The Constitutional Act of 1791 was passed by British Parliament partly in response to the American Revolution and subsequent Declaration of Independence. Expansionism in the newly-formed United States was rampant; the foresight possessed by the colonial government of British North America ensured that necessary steps were taken to prevent the annexation of the province of Quebec, namely through the installation of the British system of parliamentary government.
Dividing the province into halves based on cultural distinctions seemed the best course of action; Upper Canada was the English-speaking half, inland in the St. Lawrence Valley, with French-speaking Lower Canada to the east. It comprised what is now the most heavily-populated area of southern Ontario.
The government established by the Act was similar to that in Lower Canada: a lieutenant governor, appointed by and directly responsible to the British crown, who in turn appointed an Executive Council and a Legislative Council, both of whom had veto power over decisions made by an elected House of Assembly, in which Upper Canada had fifty representatives.
Naturally, the names for each half of the divided province caused affront -- though having "Upper Canada" further up the St. Lawrence River made sense geographically, some Francophones were upset because they felt it implied that the colony's Anglophones thought of themselves as being higher up on the social ladder. Coincidentally, most of the English inhabitants of Upper Canada were wealthier than the French in Lower Canada, and employed in positions seen as more desirable: merchants and exporters, for example, as opposed to coureurs du bois. That much of Lower Canada was of lower social standing than much of Upper Canada had less to do with any premeditated decision than it did with differences in culture and way of life was rendered irrelevant in the face of the determination of French-Canadian politicians to find something at which to take offence.
At the time of its creation, Upper Canada had a population of around 10 000, most of whom were United Empire Loyalists who fled the Thirteen Colonies during the American Revolution and the War of Independence which followed. First Nations peoples and Francophones made up the rest of the population.
Where in Lower Canada the War of 1812 created an alliance of sorts between the French and the English in the Canadas, in Upper Canada specifically it cemented the place of the Loyalists and American colonists who had migrated north to maintain ties with Great Britain. Fighting against their former countrymen when the United States invaded British North America, the Loyalists and their contributions were recognised as being crucial to the Upper Canadian identity, a pride which is still visible even now: many old Loyalist family names live on as influential names in politics and "old rich" social circles of Ontario.

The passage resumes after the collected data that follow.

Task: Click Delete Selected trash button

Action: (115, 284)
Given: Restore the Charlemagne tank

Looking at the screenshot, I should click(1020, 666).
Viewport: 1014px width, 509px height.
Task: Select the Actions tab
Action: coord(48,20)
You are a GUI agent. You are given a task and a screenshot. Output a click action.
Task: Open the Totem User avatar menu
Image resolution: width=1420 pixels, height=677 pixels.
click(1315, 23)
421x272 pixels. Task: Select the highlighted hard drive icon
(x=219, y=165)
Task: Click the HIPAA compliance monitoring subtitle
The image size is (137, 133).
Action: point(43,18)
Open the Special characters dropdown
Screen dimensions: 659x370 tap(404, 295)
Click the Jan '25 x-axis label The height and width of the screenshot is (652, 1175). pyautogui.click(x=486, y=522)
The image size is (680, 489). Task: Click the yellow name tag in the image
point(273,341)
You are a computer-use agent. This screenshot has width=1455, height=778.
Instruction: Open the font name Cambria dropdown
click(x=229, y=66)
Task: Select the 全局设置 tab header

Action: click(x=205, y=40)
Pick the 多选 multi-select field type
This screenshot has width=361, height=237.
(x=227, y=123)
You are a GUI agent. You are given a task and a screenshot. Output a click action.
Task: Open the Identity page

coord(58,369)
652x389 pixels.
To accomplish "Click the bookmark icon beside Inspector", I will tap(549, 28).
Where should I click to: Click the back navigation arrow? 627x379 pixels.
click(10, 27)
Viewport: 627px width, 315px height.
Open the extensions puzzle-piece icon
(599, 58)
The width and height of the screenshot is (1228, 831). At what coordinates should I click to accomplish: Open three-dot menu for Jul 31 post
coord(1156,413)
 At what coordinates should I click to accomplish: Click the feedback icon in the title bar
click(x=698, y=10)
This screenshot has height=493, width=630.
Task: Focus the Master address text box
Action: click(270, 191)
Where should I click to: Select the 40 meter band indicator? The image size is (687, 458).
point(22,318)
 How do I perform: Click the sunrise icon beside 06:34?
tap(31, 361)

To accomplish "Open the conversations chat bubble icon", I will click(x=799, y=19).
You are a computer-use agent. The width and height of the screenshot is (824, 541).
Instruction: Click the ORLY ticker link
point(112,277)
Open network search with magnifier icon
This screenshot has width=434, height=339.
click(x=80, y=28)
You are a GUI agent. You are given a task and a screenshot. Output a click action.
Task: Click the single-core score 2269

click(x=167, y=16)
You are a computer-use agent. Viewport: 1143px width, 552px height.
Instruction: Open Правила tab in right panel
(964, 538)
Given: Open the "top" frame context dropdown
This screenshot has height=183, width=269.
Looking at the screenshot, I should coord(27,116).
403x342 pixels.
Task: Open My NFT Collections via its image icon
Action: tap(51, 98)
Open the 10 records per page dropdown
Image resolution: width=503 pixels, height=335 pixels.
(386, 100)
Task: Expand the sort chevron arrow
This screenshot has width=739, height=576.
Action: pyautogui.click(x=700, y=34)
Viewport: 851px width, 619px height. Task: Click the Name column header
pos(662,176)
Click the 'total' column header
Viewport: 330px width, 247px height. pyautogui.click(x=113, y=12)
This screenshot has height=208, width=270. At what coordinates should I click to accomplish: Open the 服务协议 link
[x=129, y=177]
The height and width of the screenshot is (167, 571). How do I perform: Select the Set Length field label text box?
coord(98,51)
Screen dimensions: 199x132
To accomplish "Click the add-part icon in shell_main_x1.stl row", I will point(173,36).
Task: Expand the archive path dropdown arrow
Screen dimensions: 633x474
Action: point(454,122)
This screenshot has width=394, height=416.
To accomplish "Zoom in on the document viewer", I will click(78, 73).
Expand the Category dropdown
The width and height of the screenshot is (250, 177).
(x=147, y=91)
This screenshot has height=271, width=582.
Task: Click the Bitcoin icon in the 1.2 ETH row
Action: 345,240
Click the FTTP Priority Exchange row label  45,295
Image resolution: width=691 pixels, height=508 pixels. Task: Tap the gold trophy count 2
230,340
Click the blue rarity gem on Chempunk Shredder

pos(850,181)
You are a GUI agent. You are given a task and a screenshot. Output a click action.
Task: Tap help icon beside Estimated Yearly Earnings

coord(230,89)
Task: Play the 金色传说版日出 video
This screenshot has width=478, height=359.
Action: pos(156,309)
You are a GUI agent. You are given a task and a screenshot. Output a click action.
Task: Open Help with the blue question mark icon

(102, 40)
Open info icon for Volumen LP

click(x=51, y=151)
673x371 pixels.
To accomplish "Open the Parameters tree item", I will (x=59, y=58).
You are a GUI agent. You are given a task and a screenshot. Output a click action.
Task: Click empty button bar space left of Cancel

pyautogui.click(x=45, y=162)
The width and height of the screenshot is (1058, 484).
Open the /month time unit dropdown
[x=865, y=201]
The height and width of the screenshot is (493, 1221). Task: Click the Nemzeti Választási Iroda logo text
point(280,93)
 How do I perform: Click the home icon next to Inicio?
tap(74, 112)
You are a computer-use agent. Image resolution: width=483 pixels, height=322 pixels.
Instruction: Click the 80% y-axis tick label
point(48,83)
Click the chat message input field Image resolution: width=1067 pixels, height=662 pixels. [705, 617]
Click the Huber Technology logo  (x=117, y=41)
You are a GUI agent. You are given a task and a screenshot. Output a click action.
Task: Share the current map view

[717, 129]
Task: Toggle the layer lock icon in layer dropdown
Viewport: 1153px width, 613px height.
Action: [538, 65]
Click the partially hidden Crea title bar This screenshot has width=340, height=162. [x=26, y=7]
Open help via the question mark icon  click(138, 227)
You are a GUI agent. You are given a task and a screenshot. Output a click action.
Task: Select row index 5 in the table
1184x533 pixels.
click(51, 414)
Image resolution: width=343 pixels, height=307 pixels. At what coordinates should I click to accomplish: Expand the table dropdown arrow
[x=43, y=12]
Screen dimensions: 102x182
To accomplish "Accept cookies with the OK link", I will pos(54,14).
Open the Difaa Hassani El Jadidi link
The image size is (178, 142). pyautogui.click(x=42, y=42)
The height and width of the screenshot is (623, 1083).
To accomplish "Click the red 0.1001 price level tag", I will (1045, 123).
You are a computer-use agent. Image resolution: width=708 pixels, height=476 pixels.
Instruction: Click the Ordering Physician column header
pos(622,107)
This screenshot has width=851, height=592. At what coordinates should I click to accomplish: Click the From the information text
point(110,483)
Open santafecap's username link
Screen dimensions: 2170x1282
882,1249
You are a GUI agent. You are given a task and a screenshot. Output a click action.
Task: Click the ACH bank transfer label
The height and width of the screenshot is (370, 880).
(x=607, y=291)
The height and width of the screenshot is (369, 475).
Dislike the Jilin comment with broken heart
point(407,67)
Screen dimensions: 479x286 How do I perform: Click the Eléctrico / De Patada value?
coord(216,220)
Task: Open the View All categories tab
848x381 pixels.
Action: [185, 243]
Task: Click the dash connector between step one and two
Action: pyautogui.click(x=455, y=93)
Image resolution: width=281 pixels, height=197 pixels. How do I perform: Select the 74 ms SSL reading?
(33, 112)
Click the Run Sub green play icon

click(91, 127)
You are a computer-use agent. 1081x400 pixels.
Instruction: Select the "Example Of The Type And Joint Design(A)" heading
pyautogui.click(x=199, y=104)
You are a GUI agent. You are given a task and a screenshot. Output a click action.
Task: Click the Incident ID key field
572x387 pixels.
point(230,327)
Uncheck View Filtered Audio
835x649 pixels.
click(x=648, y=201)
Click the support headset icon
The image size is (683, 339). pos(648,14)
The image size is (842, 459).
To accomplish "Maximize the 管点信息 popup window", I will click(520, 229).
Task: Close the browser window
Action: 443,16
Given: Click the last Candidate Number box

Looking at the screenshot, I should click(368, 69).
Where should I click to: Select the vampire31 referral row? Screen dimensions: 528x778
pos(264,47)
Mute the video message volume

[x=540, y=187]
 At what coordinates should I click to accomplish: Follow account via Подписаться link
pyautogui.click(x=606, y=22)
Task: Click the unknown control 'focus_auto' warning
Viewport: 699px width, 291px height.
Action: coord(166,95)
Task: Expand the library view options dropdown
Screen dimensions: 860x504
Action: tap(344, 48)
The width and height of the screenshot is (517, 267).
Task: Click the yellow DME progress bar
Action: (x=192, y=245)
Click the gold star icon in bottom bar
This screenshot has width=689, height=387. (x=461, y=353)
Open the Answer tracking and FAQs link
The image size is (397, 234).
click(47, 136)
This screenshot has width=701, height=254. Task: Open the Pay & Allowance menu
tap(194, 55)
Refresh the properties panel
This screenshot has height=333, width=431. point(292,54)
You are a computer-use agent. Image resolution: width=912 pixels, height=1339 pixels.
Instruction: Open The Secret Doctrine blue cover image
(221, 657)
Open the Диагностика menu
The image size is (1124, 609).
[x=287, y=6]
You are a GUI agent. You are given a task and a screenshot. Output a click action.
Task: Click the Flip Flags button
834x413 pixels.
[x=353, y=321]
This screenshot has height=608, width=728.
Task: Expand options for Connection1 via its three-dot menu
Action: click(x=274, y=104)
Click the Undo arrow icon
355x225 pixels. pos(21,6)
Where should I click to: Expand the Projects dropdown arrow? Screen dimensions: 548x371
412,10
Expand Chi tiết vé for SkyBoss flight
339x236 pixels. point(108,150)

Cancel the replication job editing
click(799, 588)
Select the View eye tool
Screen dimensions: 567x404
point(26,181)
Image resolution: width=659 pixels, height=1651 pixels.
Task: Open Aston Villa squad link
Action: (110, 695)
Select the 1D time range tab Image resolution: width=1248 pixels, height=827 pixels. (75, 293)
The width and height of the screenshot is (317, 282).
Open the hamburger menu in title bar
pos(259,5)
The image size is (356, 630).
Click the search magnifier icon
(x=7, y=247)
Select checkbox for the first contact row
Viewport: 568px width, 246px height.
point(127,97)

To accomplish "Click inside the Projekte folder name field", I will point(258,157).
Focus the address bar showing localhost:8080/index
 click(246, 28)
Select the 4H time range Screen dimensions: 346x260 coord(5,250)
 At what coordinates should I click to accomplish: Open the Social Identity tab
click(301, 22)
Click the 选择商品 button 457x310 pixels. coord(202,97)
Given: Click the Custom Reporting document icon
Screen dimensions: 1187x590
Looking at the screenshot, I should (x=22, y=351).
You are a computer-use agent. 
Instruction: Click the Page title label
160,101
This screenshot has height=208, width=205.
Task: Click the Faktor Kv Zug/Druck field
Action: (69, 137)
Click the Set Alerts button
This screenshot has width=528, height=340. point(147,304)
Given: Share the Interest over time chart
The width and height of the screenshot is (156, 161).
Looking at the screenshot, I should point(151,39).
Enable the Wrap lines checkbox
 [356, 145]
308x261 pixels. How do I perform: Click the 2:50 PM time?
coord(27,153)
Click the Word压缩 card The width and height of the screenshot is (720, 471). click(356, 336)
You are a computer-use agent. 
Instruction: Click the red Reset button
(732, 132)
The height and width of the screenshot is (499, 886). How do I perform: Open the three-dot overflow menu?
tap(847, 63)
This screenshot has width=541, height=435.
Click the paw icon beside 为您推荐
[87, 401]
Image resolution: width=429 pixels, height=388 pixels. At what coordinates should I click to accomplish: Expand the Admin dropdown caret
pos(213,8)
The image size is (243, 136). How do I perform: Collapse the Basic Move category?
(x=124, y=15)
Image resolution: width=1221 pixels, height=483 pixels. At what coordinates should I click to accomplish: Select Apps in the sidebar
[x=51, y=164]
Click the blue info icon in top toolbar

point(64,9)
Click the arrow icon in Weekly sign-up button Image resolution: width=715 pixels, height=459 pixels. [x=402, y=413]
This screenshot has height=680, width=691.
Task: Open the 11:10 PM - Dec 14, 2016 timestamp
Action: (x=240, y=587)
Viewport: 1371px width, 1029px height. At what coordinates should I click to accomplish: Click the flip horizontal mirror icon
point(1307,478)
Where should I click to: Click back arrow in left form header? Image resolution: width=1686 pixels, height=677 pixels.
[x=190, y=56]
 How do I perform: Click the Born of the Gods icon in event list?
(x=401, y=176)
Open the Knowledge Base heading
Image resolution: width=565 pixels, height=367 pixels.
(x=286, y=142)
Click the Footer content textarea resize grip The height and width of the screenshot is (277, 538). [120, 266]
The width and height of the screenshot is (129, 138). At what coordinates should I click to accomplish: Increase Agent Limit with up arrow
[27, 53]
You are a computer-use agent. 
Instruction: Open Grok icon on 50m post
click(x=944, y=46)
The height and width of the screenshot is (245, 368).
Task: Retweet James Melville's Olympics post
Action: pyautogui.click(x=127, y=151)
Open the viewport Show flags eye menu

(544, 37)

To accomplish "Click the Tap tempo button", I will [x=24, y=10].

Before the Constitutional Act, English Canada had essentially been ruled autocratically by a group of wealthy conservative Anglophone elite called the Family Compact. As the nineteenth century progressed, their power became an issue of great contention, particularly among the less wealthy. A number of political leaders emerged, agitating for reform; the two most notable of these were Louis-Hippolyte La Fontaine and Robert Baldwin, who as a collective with other reformers were able to take power in the House of Assembly in 1828 and again in 1834.
The Family Compact was reluctant to give up its power, however, and in response to the stalemate the British government appointed Francis Bond Head as Lieutenant-Governor in an effort to win over the reformers. The effort came to nothing, though, as Bond Head adopted a confrontational attitude and instead of working with the reformers helped to elect Conservatives through gerrymandering of ridings.
Moderate reformers, like Baldwin, were defeated by this tactic. However, the field was left open to radicals such as William Lyon Mackenzie, who urged anyone who wanted change to institute economic boycotts and join with radicals and rebels in Lower Canada.
The peaceful approach to reform was abandoned altogether with the 1837 Upper Canada rebellion, which corresponded to a rebellion of the same year in Lower Canada and occurred for many of the same reasons. Poorly organised and not at all well thought out, the Upper Canada rebellion was far less effective than that in Lower Canada, though it was enough to convince British colonial authorities that something had to be done. Lord Durham was sent from London in 1839 to investigate the causes of the rebellion and suggest improvements that could be made to prevent such an occurrence from happening again.
Durham's suggestions of unity and assimilation of the French presented far different implications for Upper Canada than for Lower Canada. Despite the fact that Lower Canada was more heavily populated than Upper Canada, the two were to be given equal representation in a joint House of Assembly; this favoured the continuation of Upper Canadian politics and the preservation of the Family Compact. The strength of the English in Canada was boosted by the decree from London that English was to be the sole official language of the new province. In contrast to its reception in Lower Canada, Upper Canada welcomed the 1841 Act of Union with open arms.
Sources:
Upper Canada. http://www.collectionscanada.ca/2/18/h18-2001-e.html. Library and Archives Canada. 28 May 2004.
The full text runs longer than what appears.